A blupete Essay

Sounds (Ch.4), Part 4 to blupete's Essay
"Thoughts On Thoreau And Walden"

It is in this chapter that we see Thoreau's views expressed about industrious people, those of commerce, those of enterprise and bravery.

"What recommends commerce to me is its enterprise and bravery. ... I see these men every day go about their business with more or less courage and content, doing more even than they suspect, and perchance better employed than they could have consciously devised. I am less affected by [the military heros of history] ... than by the steady and cheerful valor of the men who inhabit the snowplow for their winter quarters; who have not merely the three-o'-clock-in-the-morning courage, which Bonaparte thought was the rarest, but whose courage does not go to rest so early, who go to sleep only when the storm sleeps ...
Commerce is unexpectedly confident and serene, alert, adventurous, and unwearied.
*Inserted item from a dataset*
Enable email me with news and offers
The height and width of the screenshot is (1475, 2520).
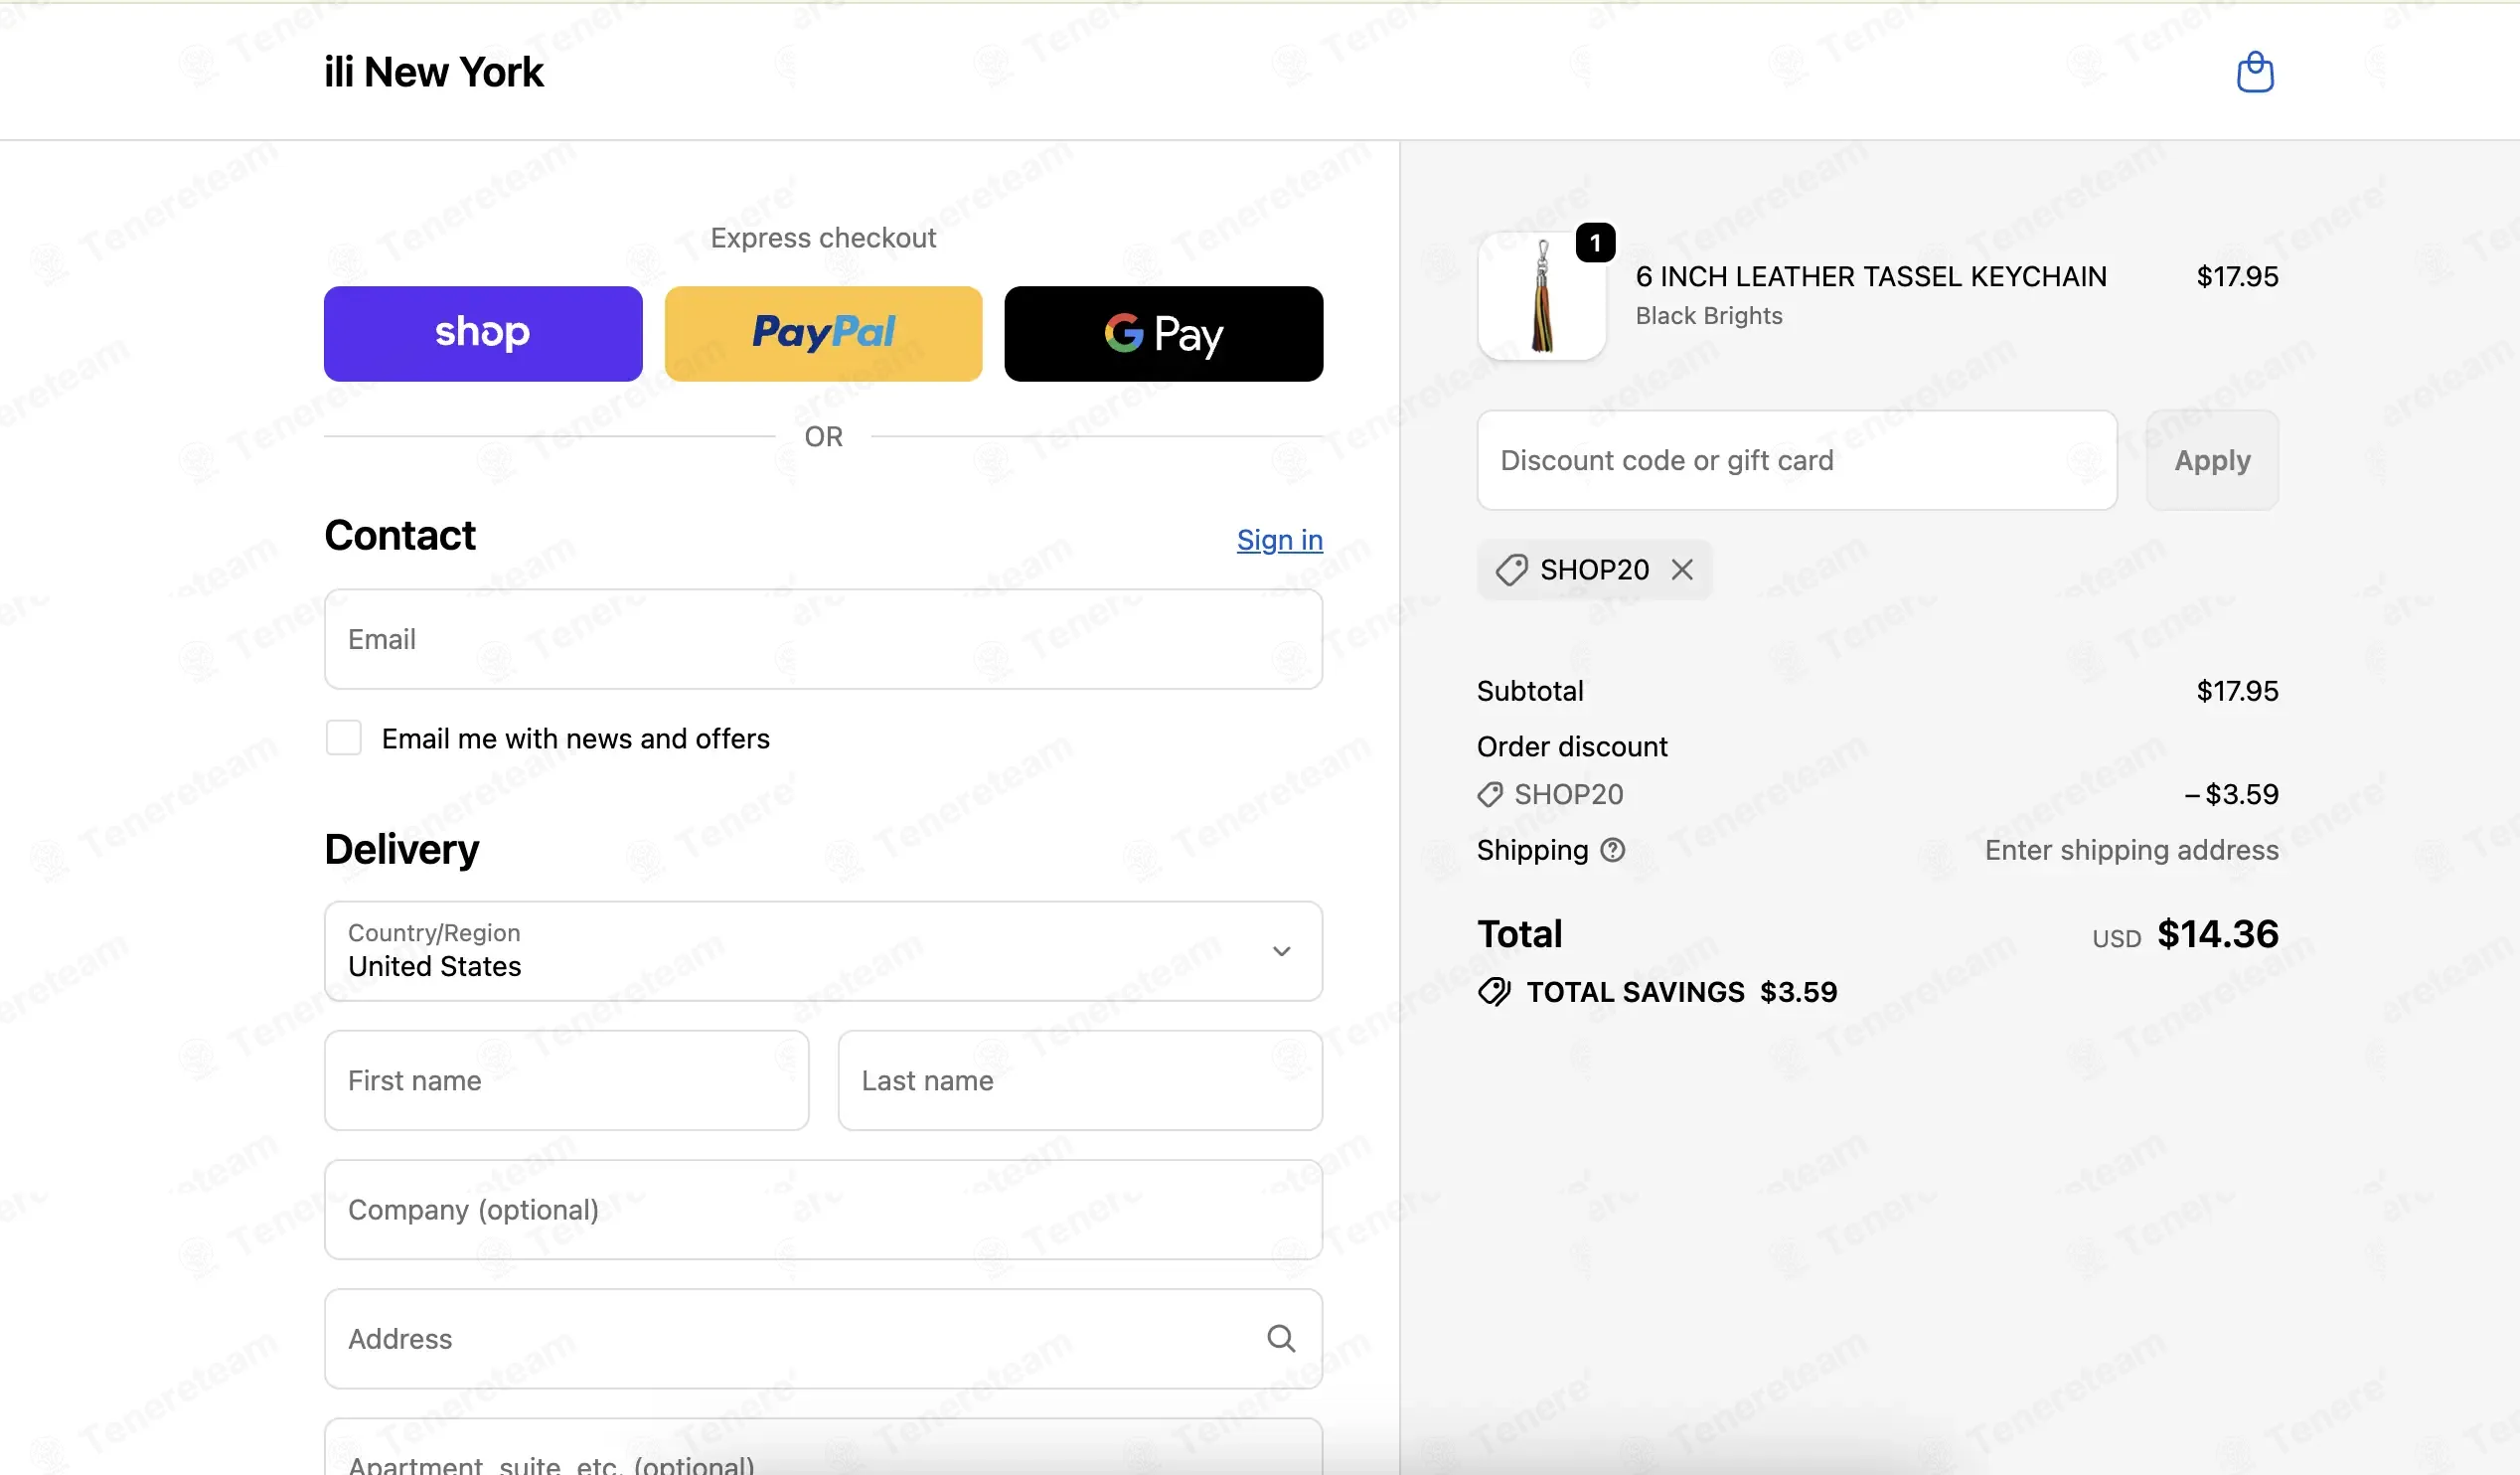pyautogui.click(x=344, y=738)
It is very natural in its methods withal, far more so than many fantastic enterprises and sentimental experiments, and hence its singular success."
Thoreau writes of his yard:

"No yard! but unfenced nature reaching up to your very sills. A young forest growing up under your meadows, and wild sumachs and blackberry vines breaking through into your cellar; sturdy pitch pines rubbing and creaking against the shingles for want of room, their roots reaching quite under the house. Instead of a scuttle or a blind blown off in the gale- a pine tree snapped off or torn up by the roots behind your house for fuel. Instead of no path to the front-yard gate in the Great Snow, -- no gate -- no front-yard, -- and no path to the civilized world."
If Thoreau only knew how much time and money we spent on the few feet that surround are residences, he would have written more on the topic of yards. God! Why do people buy lawn mowers? Sod? Fertilizers? It is all just so much work. And agriculture activity with modern engines and chemicals just, well, -- just pollute the environment: And to what purpose. Oh! I can see a vegetable garden; and too, I can see where some cutting back of the growth to keep a view would be worthwhile for the exercise, if nothing else. But, what people go through to keep up their homes and gardens these days, is absurd.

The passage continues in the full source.